My very first job getting paid to write software was writing in scripts in Awk to parse and analyze some software log files, for a faculty software researcher, in, maybe, 1997? i didn't know Awk before, it's just what I inherited. Spent a few hours with the O'Reilly book, and I was like, okay, sure, let's go.
As the stuff we were doing in that project got more complex, at some point someone suggested to teenage me "You might want to look at Perl for this now," and then I moved to that. (with the Camel O'Reilly book, of course!)

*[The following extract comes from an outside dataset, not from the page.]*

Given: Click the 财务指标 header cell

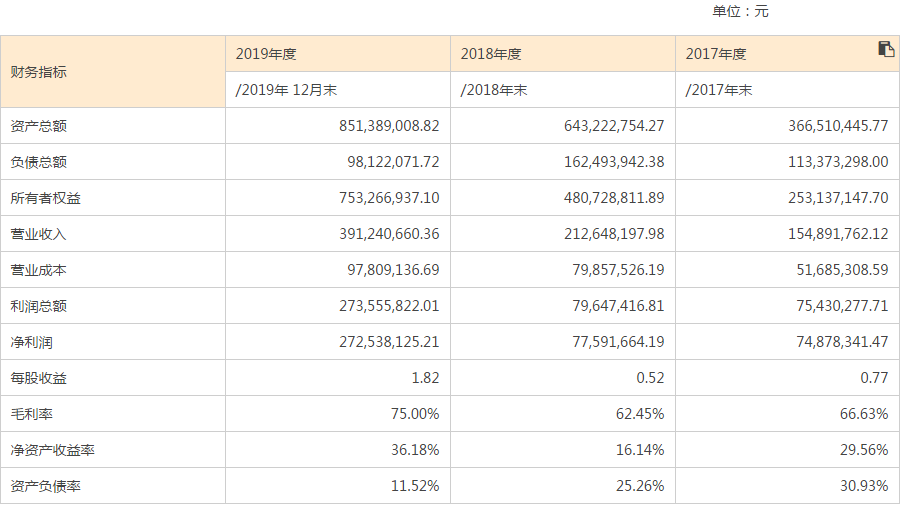Looking at the screenshot, I should (39, 72).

Haven't touched either one in years now.
Learning new things can be much more overwhelming for me now, I don't know how much is me vs environment. But I am nostalgic for those days where I'd sit down with a print book, and within hours have a grasp of the fundamentals, or within days feel like I had basic fundamental conceptual understanding of the whole dang thing (not of every possible feature, but of the conceptual framework, the big picture).

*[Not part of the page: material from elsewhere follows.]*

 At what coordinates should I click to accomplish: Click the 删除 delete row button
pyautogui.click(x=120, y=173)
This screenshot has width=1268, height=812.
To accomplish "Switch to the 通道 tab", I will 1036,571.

I read a different book, written by the creators of AWK themselves. But the experience was much the same. You can read it in one sitting.
Or, rather, you can read the two first chapter easily in one sitting. Chapter one gives a brief overview and examples. Chapter two describes the whole language, every function and every variable! The rest of the book is just more examples. I really love this style!

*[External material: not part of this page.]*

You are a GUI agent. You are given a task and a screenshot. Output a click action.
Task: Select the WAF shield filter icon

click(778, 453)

If I write more than about 50 bytes of awk I inevitably end up using perl instead because it's much more powerful. One example was I wanted to convert a column in format a|b|c to ['a', 'b', 'c']. Doing that in awk is painful. In Perl, there's join and map, takes a few seconds.
One of the reason is that the frameworks that the book'd use are changing completely every 6-12 months. If you write a book that uses k8s, after 12-24 months, the examples you use might not even run.
Whereas if I pick up an Awk book that OP referred, it's likely I could still use it to learn, you can't really do the same with most of modern tech stack.
I'm already a casual awk enthusiast but I'm really hoping to find an opportunity to use it for a "real" software project soon. I've been reading the gawk user manual, and suffice to say, the power and features of the language is dramatically underutilized for most of the things people normally do with it (my most common use case is probably a hybrid of grep and cut)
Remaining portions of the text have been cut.